Radical Reform: Islamic Ethics and Liberation terdiri atas empat bagian, 12 bab. Dalam buku keempat ini, ia menawarkan reformasi radikal. Pada bagian pertama, penulis menyatakan pentingnya reformasi penafsiran yang tidak terjebak ke dalam pembacaan teks-teks hukum belaka. Seluruh bangunan agama, filsafat, dan ilmu pengetahuan juga bertumpu pada etika. Persoalannya, etika terlalu sering disejajarkan semata pada prinsip-prinsip yang memisahkan kehidupan individual dan publik, sebagaimana lazim dipahami orang awam terhadap proses sekularisasi. Bagi Tariq, sekularisasi bukan berarti meminggirkan moral, melainkan lebih terkait pada derajat otoritas.

Dalam bagian kedua buku ini, Tariq mengevaluasi karya-karya standar kajian keislaman, baik klasik maupun kontemporer. Setelah mengurai pendekatan deduktif Imam Syafii, pendekatan induktif Imam Hanafi, serta kemustahilan memutus teks suci dari konteks implementasi praktis, Tariq membuat sebuah sintesis (halaman 77-83).

Menurut Tariq, saat ini permasalahan kaum muslim sudah keluar dari wilayah geografis Timur Tengah, Afrika Utara, atau negara-negara mayoritas berpenduduk muslim.

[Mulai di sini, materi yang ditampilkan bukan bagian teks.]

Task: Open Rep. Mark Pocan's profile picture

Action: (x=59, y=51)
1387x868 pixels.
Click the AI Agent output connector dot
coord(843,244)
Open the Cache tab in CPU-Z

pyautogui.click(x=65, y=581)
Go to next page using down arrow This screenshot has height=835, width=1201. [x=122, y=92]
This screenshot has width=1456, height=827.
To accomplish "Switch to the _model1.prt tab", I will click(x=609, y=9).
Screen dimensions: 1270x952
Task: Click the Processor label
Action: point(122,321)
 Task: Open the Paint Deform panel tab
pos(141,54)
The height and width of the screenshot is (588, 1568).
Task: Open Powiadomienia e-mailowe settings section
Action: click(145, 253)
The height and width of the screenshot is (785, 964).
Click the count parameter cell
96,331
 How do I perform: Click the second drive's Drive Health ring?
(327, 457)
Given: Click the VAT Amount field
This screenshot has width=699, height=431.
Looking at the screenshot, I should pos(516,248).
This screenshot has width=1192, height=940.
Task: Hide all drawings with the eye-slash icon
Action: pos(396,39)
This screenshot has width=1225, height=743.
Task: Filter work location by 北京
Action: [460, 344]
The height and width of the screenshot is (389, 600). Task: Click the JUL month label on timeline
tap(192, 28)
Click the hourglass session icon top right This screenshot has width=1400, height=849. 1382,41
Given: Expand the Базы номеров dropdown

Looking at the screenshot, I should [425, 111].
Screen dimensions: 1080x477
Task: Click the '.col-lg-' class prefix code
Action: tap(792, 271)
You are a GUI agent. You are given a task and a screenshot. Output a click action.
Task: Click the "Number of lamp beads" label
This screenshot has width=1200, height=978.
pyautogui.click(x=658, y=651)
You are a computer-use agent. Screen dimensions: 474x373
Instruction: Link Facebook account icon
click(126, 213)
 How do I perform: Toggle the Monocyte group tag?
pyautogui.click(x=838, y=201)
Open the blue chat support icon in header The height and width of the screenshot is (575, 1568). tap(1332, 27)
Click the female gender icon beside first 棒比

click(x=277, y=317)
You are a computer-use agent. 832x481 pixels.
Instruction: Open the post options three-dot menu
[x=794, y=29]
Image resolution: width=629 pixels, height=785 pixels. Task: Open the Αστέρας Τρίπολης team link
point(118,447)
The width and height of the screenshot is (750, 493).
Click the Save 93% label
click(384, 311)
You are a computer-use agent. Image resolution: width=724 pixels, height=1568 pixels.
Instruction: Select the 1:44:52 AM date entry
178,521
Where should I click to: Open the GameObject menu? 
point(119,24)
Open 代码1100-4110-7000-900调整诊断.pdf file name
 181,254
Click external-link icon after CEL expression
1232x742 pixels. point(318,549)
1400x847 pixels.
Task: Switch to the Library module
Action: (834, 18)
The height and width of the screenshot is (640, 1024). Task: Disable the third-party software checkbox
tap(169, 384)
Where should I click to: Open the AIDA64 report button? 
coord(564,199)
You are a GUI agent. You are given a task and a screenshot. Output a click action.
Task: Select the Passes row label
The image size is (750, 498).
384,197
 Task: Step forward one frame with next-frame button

Permasalahan mendasar umat muslim terkait dengan kemanusiaan dan lingkungan saat ini justru muncul di negara-negara Barat, yang mayoritas penduduknya nonmuslim. Padahal para penafsir otoritatif yang diakui oleh mayoritas muslim terasa masih kurang membumi ketika berhadapan dengan permasalahan di negara-negara Barat.

Produk hukum yang mengandung etika merupakan sublimasi pemikiran sang penafsir terhadap budaya, cara pandang, serta keseharian masyarakat tempat ia berada. Hal ini membawa Tariq pada keyakinan bahwa pusat perhatian dalam rangka membangkitkan etika untuk membebaskan masyarakat dari kungkungan dogma sempit kini sudah bergeser dari kawasan muslim ke kawasan mayoritas nonmuslim. Tentu saja, persoalan yang dihadapi pun jauh lebih majemuk sehingga dibutuhkan kerja sama antara para pengkaji teks sumber Islam dan para sarjana disiplin ilmu lain.

Bagi masyarakat muslim di Indonesia, tawaran Tariq ini tentu bukan barang baru. Sebab, jalan pembebasan etika Tariq mungkin sama dengan jalan pembumian Islam konteks Indonesia, seperti dipelopori Nurcholish Madjid dan Abdurrahman Wahid. Lalu perkara kerja sama antara sarjana agama dan sarjana non-agama juga sudah dilakukan oleh sejumlah ormas keislaman sebelum mereka berpendapat atau menjawab suatu permasalahan. Namun posisi Tariq, yang lahir dari keluarga imigran di lingkungan masyarakat sekuler Eropa, mungkin menjadikan buku ini layak disimak. Setidaknya ada perbandingan antara proses pembumian Islam di Indonesia dan upaya membumikan Islam di Eropa dan Barat.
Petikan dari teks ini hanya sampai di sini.